As labor shortages continue to impact companies across industries, businesses are shifting their focus to employee retention. According to Bank of America’s recent Workplace Benefits Report, 46% of employers have seen an increase in resignations over the past year while one in three employees have switched jobs or thought about switching jobs.
Our research shows employees are significantly stressed by current economic conditions, leading to a decrease in their feelings of personal financial wellness. The percentage of employees who feel financially well hit a five-year low in July. Perceptions of financial wellness are also impacted by ethnicity, gender, and generational factors. For instance, women continue to trail men in their feelings about financial wellness and preparedness and employees of color are reporting significantly lower feelings of financial wellness compared to white employees.
Many leaders already feel responsible for our employees’ financial well-being. However, as employers address record levels of turnover amid a period of economic uncertainty, it is more important than ever to provide additional support and resources.
What should leaders do to retain their workforce? A vast majority of employers now say that offering financial wellness tools can reduce employee attrition, and wellness tools can help attract higher-quality employees. To help retain and empower their workforce, employers should consider the following:
•Embrace employee financial wellness and expand support. Given rising inflation, employees are feeling the pinch financially. Employers should embrace programs, such as financial coaching and digital tools that help employees plan and manage their finances better. For example, 91% of companies see higher employee satisfaction when they offer resources to manage overall well-being. Companies that take it a step further and broaden their wellness programs to include mental and physical wellness resources see noticeable improvements in productivity, employee stress, morale, creativity, and innovation.

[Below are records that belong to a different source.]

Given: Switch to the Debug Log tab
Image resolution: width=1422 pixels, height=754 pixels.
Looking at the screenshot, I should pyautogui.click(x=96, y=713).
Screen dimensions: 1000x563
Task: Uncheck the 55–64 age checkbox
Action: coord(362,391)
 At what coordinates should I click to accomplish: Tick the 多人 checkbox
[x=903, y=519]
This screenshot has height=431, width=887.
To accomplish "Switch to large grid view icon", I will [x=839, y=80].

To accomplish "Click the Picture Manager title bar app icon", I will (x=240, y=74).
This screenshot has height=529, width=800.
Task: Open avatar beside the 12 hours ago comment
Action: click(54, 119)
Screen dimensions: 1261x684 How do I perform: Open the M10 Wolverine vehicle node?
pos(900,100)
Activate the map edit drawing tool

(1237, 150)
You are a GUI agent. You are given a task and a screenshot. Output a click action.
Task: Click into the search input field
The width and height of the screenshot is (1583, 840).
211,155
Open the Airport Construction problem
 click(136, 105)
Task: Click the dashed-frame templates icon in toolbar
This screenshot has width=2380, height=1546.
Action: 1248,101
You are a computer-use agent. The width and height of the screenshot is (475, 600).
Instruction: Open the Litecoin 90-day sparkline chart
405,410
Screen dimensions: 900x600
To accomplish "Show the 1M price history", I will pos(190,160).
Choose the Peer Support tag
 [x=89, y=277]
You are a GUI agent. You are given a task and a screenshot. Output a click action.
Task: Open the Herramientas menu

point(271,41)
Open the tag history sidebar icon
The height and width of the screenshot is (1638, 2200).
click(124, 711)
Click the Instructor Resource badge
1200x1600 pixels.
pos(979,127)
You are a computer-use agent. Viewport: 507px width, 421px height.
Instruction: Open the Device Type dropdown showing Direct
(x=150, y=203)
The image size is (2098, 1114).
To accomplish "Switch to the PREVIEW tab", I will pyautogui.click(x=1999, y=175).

•Provide access to investment advice. Employees are eager to invest and grow their wealth, but it can be an intimidating process. Four in 10 employees say they want access to advice from an investment professional. Armed with that knowledge, 62% of employers are now offering employees access to investment advice services. Whether it’s an internal team or external partner, give your team the tools they need to feel confident in financial decisions.
•Focus on health care education. Eighty-four percent of employers feel very responsible for their employees’ understanding of retirement health care needs and costs, and 89% of employers who offer Health Savings Accounts contribute to their employees’ savings. Yet, only 54% of employers communicate about these topics at least once a year. There’s a big opportunity to improve communication and educate employees about their health care benefits. Take the time to remind them about their options, especially as you gear up for open enrollment.
•Equity grants are powerful recruitment and retention incentives. As an employer, you have insight into compensation and should regularly review pay and conduct an equity analysis. Seventy-six percent of employers believe equity compensation is a differentiator for employee recruitment and retention, and 44% of employees who participate in equity compensation plans say it was an important reason for accepting the job.
Employers remain critical to helping employees achieve overall wellness. After all, it has been estimated that a person will spend one-third of their life at work. As an employer, it’s imperative to take the initiative and give your team the tools to not only survive but thrive.
Kurt Walsdorf is the Bank of America business banking region executive for the Pacific Northwest, and bank president for Spokane-Boise.